──────── QUELLE ────────

Oder: Möglichkeitstester. Frickler. Ausprobierer.

Wünsche ein schönes Wochenende. Wer weiß, was passiert.


Sa 20.12.03 10:47

Da M. nicht blöd ist, wird er, nachdem er aus Menschenfresser/Affenprinz, einem historischen, hochpolitischen SF-Roman einen ganz und gar unpolitischen historischen Liebesroman destilliert hat, der Mein Prinz heißt, in den nächsten Tagen den umgekehrten Weg gehen, und aus Menschenfresser/Affenprinz alles streichen, was historisch ist, er wird also den umgekehrten Weg gehen, den er gestern gegangen ist, und dann wird er sehen, wie sich das anfühlt, ob sich da unter seinen zehn Fingern nicht vielleicht ohne sein Wissen zwei Geschichten geschrieben haben.

Mein Prinz wird er sowohl seinem Verlag als auch mehreren anderen anbieten und wie immer, wenn er derartige Pläne schmiedet, ist er fest von seinem Erfolg überzeugt.

Man sieht also, Herr M. (das korrupte Arschloch) hat den tiefen Sturz und die damit einhergehende Verunsicherung nach seinem Gespräch mit dem Lektorat seiner Firma innerhalb von zwei Tagen überwunden und ist nun bereit, mit allen ihm zur Verfügung stehenden Kräften neu ins Geschehen einzugreifen.

Gut. Meisen schlagen. Mausgrau versuppt der Tag. Wir sind bester Stimmung.

──────── VORLIEGENDE EINTRÄGE ────────

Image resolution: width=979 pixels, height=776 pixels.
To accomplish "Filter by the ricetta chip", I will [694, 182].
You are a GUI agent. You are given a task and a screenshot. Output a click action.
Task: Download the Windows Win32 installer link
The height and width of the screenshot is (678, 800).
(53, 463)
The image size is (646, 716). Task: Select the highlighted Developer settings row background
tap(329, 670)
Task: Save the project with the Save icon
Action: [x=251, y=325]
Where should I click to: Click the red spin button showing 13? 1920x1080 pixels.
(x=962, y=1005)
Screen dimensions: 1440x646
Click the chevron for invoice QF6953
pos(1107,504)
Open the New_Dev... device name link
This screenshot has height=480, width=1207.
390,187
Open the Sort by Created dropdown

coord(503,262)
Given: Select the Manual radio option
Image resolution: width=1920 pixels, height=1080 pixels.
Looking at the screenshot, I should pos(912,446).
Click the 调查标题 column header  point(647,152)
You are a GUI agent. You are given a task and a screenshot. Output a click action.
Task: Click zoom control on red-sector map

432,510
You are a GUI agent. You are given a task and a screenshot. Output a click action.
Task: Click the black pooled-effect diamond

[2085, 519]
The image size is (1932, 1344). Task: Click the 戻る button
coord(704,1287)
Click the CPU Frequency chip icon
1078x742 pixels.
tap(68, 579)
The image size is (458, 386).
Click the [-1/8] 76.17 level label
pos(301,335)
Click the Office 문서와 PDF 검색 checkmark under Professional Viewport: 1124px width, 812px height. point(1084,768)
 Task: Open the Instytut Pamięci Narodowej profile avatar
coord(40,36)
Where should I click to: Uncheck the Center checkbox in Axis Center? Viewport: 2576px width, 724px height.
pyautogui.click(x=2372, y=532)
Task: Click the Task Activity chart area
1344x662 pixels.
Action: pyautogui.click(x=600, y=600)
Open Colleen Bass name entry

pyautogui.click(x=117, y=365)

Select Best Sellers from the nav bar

────────

AUFGABENLISTE:
A: Können Sie den Absatz der Quelle, der mit „Da M. nicht blöd ist“ beginnt, kürzer fassen und dabei seine wesentlichen Angaben behalten?
B: Können Sie in den Einträgen den Abschnitt vom Anfang bis einschließlich der Zeile mit "(x=962, y=1005)" so ändern, dass "spin button" durch "stepper button" ersetzt wird, und nur diese Zeilen ausgeben?
Die Einträge haben mit der Quelle nichts zu tun.

BEARBEITETE ÜBUNG:
A: M. hat gestern aus dem historischen, hochpolitischen SF-Roman Menschenfresser/Affenprinz einen völlig unpolitischen historischen Liebesroman mit dem Titel Mein Prinz destilliert. In den nächsten Tagen wird er den umgekehrten Weg gehen und aus Menschenfresser/Affenprinz alles Historische streichen. Dann will er sehen, wie sich das anfühlt und ob er ohne sein Wissen zwei Geschichten geschrieben hat.

B:
Image resolution: width=979 pixels, height=776 pixels.
To accomplish "Filter by the ricetta chip", I will [694, 182].
You are a GUI agent. You are given a task and a screenshot. Output a click action.
Task: Download the Windows Win32 installer link
The height and width of the screenshot is (678, 800).
(53, 463)
The image size is (646, 716). Task: Select the highlighted Developer settings row background
tap(329, 670)
Task: Save the project with the Save icon
Action: [x=251, y=325]
Where should I click to: Click the red stepper button showing 13? 1920x1080 pixels.
(x=962, y=1005)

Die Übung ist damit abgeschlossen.